MultiHeadAttention¶

Defined in fynance.models.attention

class MultiHeadAttention(d_model, num_heads, dropout=0.0)[source]

Bases: Module

Multi-Head Self-Attention.

Building block of the Transformer architecture (Vaswani et al., 2017). Each attention head learns to attend to a different subspace of the input — useful when several types of dependency coexist in a sequence, e.g. short-term and long-term momentum. Outputs of the heads are concatenated and projected back through w_o; residual connection plus layer norm stabilize training.

For finance-specific use, this layer is typically stacked with a feed-forward sublayer to form a Transformer encoder block applied to a return / order-book sequence.

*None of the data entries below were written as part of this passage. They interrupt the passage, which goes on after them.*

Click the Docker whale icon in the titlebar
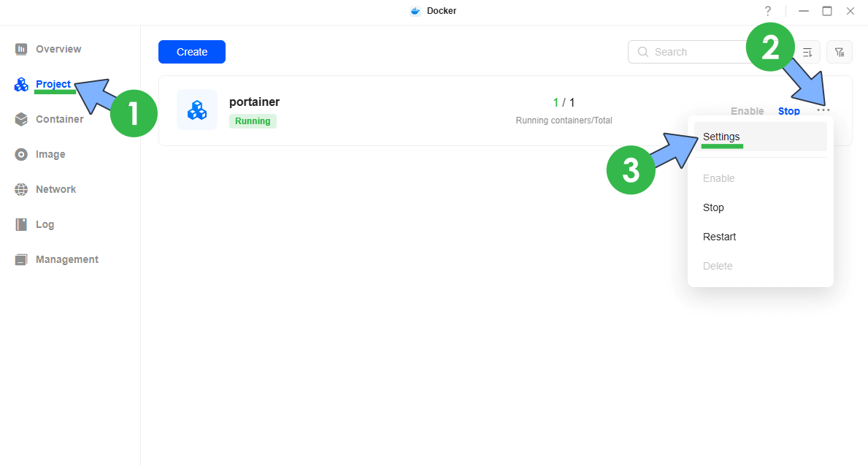Image resolution: width=868 pixels, height=466 pixels. tap(414, 11)
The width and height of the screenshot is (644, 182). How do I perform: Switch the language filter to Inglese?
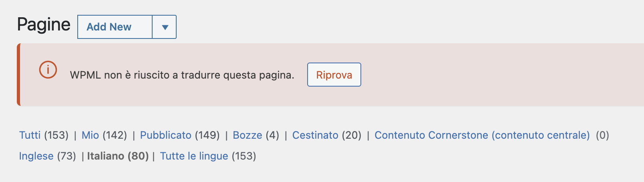point(36,156)
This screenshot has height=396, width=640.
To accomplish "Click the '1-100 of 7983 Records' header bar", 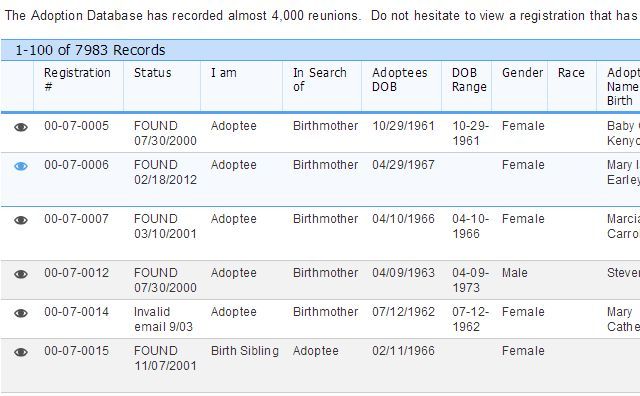I will tap(320, 50).

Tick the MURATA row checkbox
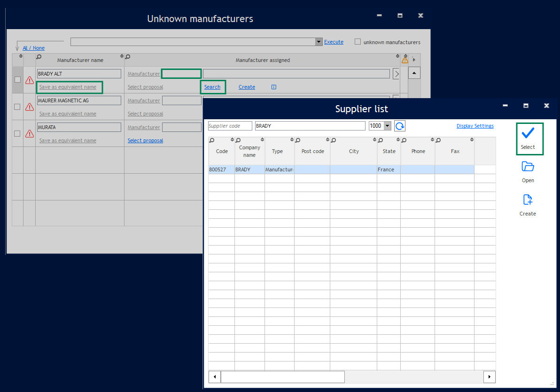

Splits the input into num_heads heads, applies ScaledDotProductAttention in parallel, then re-projects. A residual connection and layer norm are applied.

Parameters:

d_modelint: Model dimension (must be divisible by num_heads).
num_headsint: Number of attention heads.
dropoutfloat, optional: Dropout on attention weights and output projection, default 0.

Examples

>>> import torch
>>> mha = MultiHeadAttention(64, 4)
>>> x = torch.randn(2, 10, 64)
>>> out, attn = mha(x)
>>> out.shape
torch.Size([2, 10, 64])
>>> attn.shape
torch.Size([2, 4, 10, 10])

forward(x, mask=None)[source]

Forward pass.

Parameters:

xtorch.Tensor: Input of shape (B, T, d_model).
masktorch.Tensor, optional: Attention mask of shape (B, 1, T, T) or (B, T, T).

Returns:

torch.Tensor: Output of shape (B, T, d_model).
torch.Tensor: Averaged attention weights of shape (B, num_heads, T, T).